Come riportato da DefenseNews , il vice segretario alla Difesa David Norquist ha dichiarato ieri all’attenzione del Congresso degli Stati Uniti che: “Finora, ci sono state poche interruzioni finora, ma se questa cosa continua e si espande, allora potremmo potenzialmente vedere alcuni problemi”. Contestualmente al sottosegretario alla Difesa per l’acquisizione e il sostegno di Ellen Lord è stato affidato il compito di monitorare e valutare “potenziali problemi” che potrebbero influire sul rapporto industria-difesa. “Fortunatamente non dipendiamo molto da ciò che “esce” dalla Cina a causa del modo in cui è strutturato il Dipartimento della Difesa, ma siamo preoccupati quando si diffonderà ad altri paesi, alleati e partner, e quali sarebbero gli effetti della tecnologia e delle interruzioni della produzione essere ”, ha affermato Norquist. “Ad esempio, esiste una struttura F-35 in Europa, quindi la domanda è:” Questi programmi di produzione restano puntuali?”. Evidentemente in Italia sì, poiché le strutture Leonardo di Cameri, come si evince, non si sono fermate di fronte al Coronavirus, e non lo faranno fino a nuovo ordine. Le limitazioni contenute nel decreto straordinario firmato dal presidente del Consiglio dei ministri Giuseppe Conte non riguardano infatti il lavoro – anche se le province focolaio stanno in queste ore reclamando la necessità di un’ulteriore stretta per arginare la possibilità di contagio.

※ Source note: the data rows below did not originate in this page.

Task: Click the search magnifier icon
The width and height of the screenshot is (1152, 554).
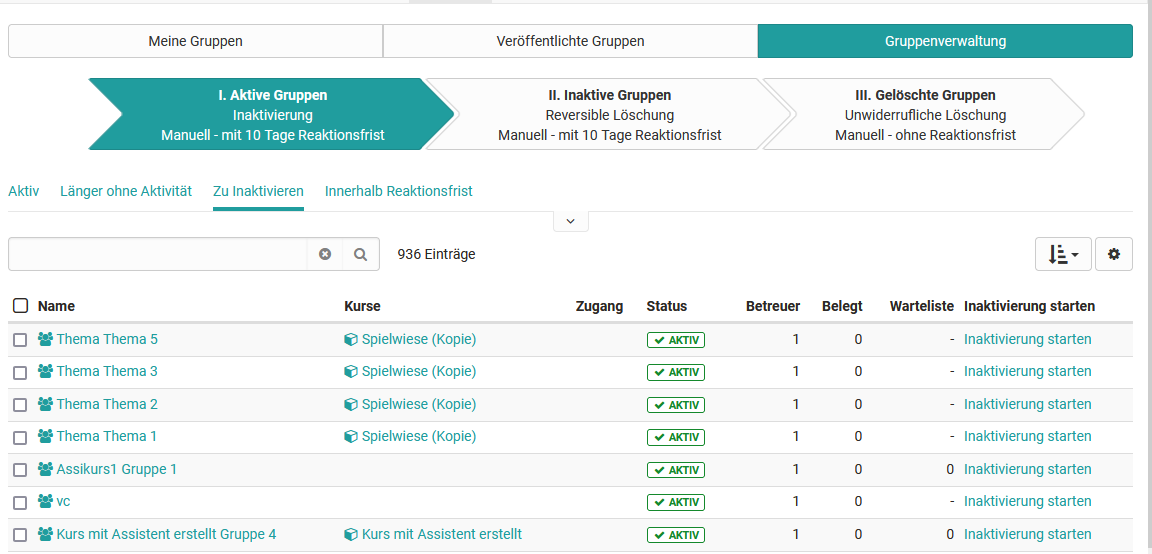Action: tap(361, 254)
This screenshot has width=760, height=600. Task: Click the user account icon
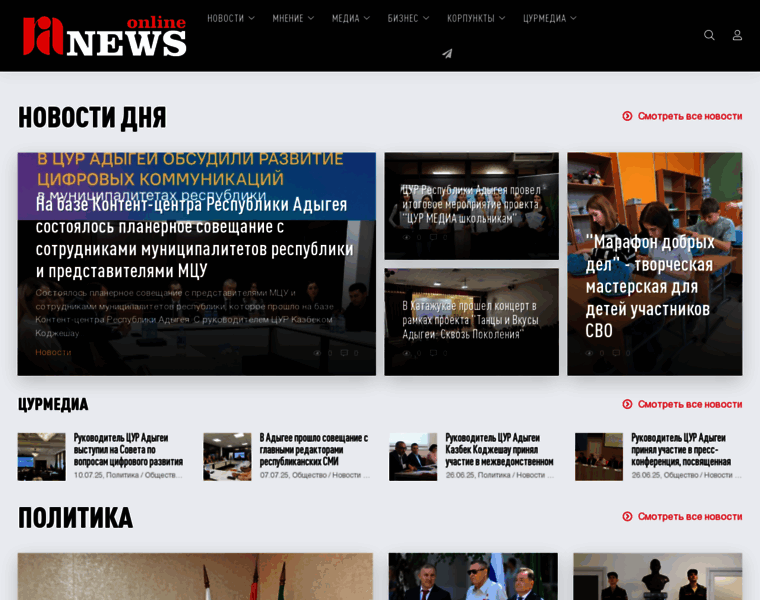[x=737, y=35]
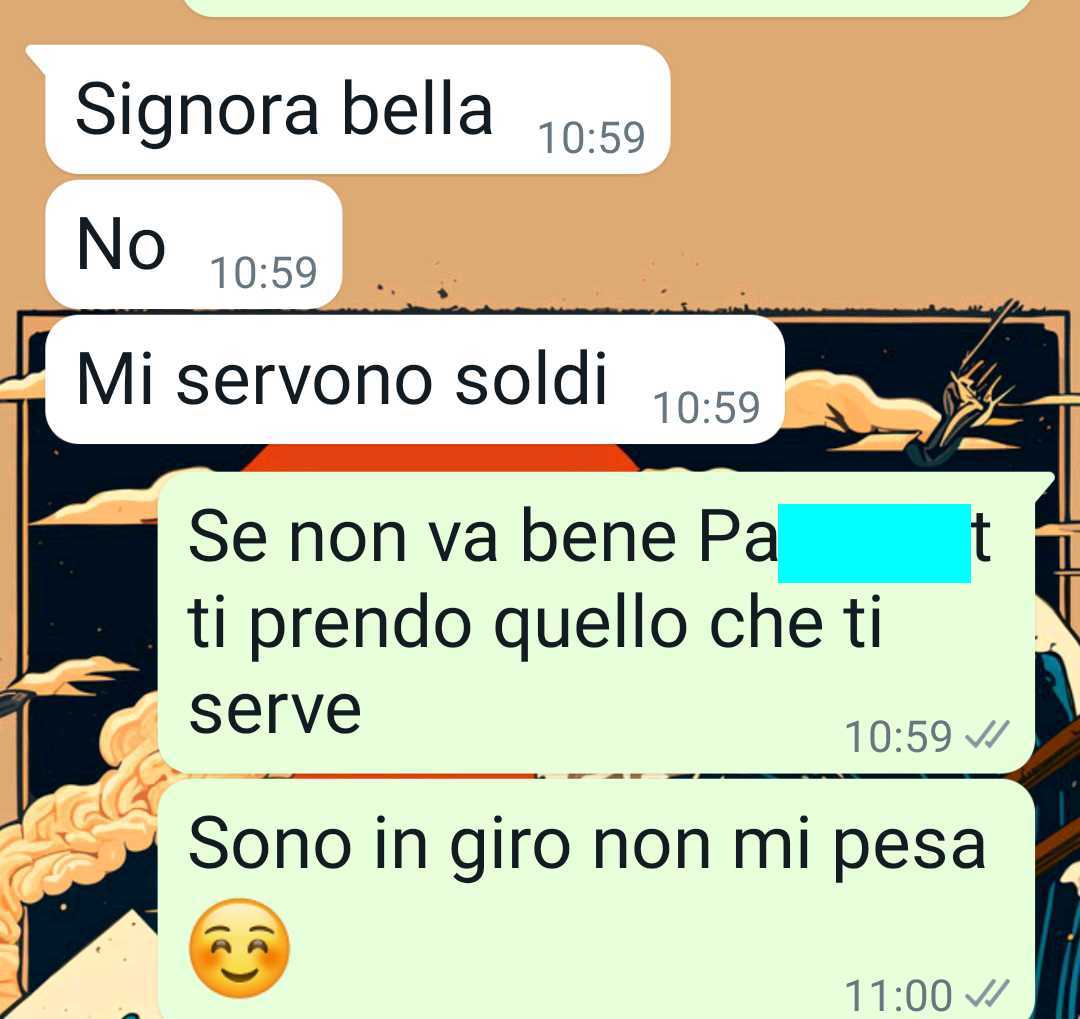The width and height of the screenshot is (1080, 1019).
Task: Tap the 11:00 timestamp on last message
Action: [x=897, y=995]
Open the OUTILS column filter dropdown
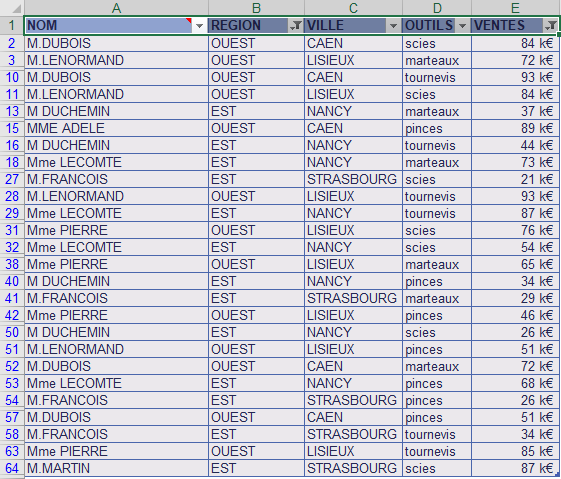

Cameri è un nodo chiave della catena di montaggio dei caccia stealth F-35 – una catena integrata a livello globale – dove si assemblano componenti importati quali attuatori posteriori, componenti alari, componenti radio, di illuminazione, pannelli della cabina di pilotaggio e componenti per guerra elettronica che sono destinati agli F-35 in tutto il mondo. “I dipendenti di Lockheed Martin continuano a riferire di lavorare in Italia. Tuttavia, per un’abbondanza di cautela e in coordinamento con i funzionari sanitari locali, ogni dipendente con potenziale esposizione al coronavirus è incaricato di lavorare in remoto e auto-quarantena. La salute e il benessere dei nostri dipendenti e partner è la nostra massima priorità”, ha dichiarato il portavoce di Lockheed Martin, Brett Ashworth. Anche per produrre caccia di ultima generazione, quindi, sono state applicati i moderni approcci di “smart working“, consentendo ai tecnici di svolgere parte del lavoro da casa. Come chi sta scrivendo questo semplice articolo.